Os ângulos marcam várias linhas de fuga. Quantas destas linhas confluem em qualquer corte do modelo apresentado ao concurso? Muitas, é verdade. O memorial do projeto explica, por um lado, a atração que existe entre a atividade teatral e a realidade urbana circundante e, por outro, a separação ou descontinuidade que acontece para abrigar o núcleo do espaço cênico. Este intercâmbio, duplo e divergente, também aparece na obra "Fuente y fuga" do artista, onde estão em contato a habitação como fonte de luz e uma série de páginas abertas de vários livros como fuga dessa luz e, simultaneamente, como fonte de outro tipo de fluxo – o da informação.

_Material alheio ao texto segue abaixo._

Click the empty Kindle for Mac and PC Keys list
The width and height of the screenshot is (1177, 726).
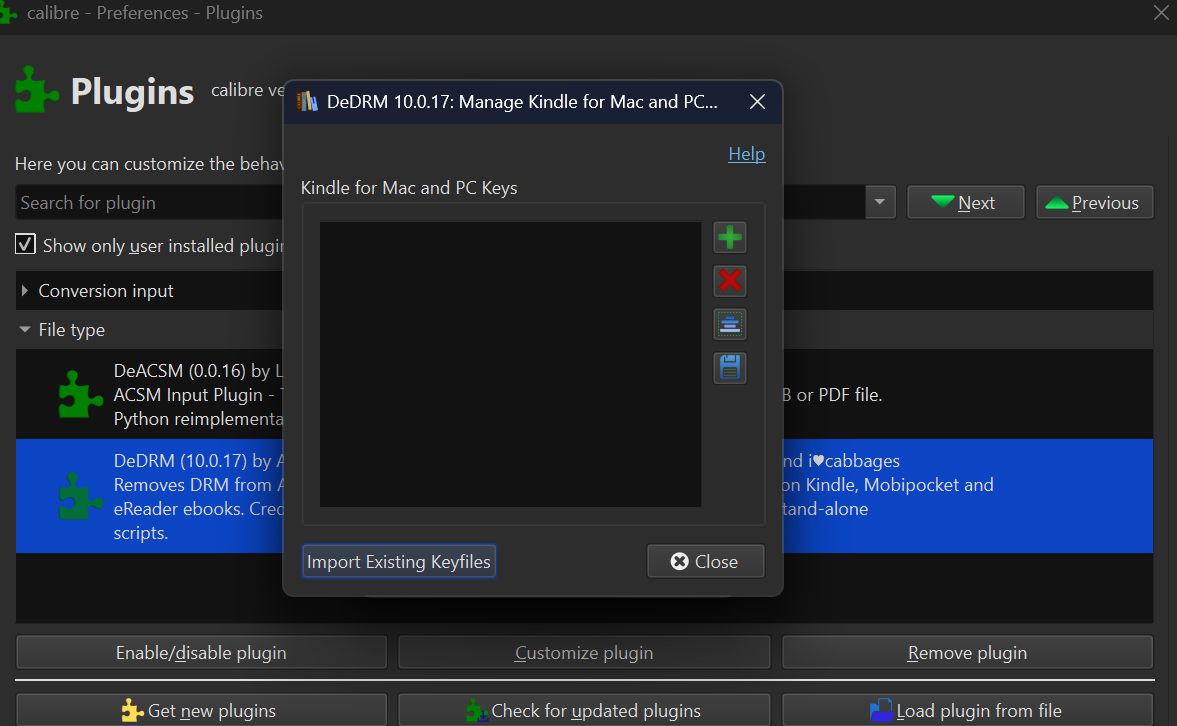click(x=510, y=364)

Os ângulos quebram o encontro do projeto com o lugar. Quais são os apoios do projeto na terra? O vidro pode chegar a ser um elemento agressivo ao cortar literalmente o terreno como uma lâmina, pois seu tato corta, ainda que permita uma continuidade visual. Seu manejo resulta tão provocativo como o uso de tesouras para desenhar; a mão que recorta as tiras não se detém nos ângulos finais, mas persegue o próprio gesto da pintura quando esta se materializa sobre a tela, porque a presença virtual da prumada intensifica a definição das linhas curvas, tal e como explicava Henri Matisse em seus textos: "O papel me permite desenhar colorido. Para mim se trata de uma simplificação. Ao invés de desenhar o contorno e de colorir - um modificando o outro - desenho diretamente em cores, que é em si mesmo mais moderado do que quando está transposto. Esta simplificação garante uma precisão na reunião dos dois meios que constituem, assim, um só". Também no processo de corte, Matisse emprega outro material distinto dos grossos papéis gouche: o vidro, "com a diferença de que estes estão dispostos para refletir a luz, enquanto que no caso do vidro há que dispô-lo para que a luz passe através dele". Novamente, surge esse sentido do que está mais além, que tende a algo, que passa através de algo... Os vidros do Centro de Artes Cênicas dão outra matéria aos papéis recortados; são transparentes, translúcidos e opacos mediante a aparência sem brilho das cores cinza, preto e roxo. Sobre elas o edifício vai se fundindo.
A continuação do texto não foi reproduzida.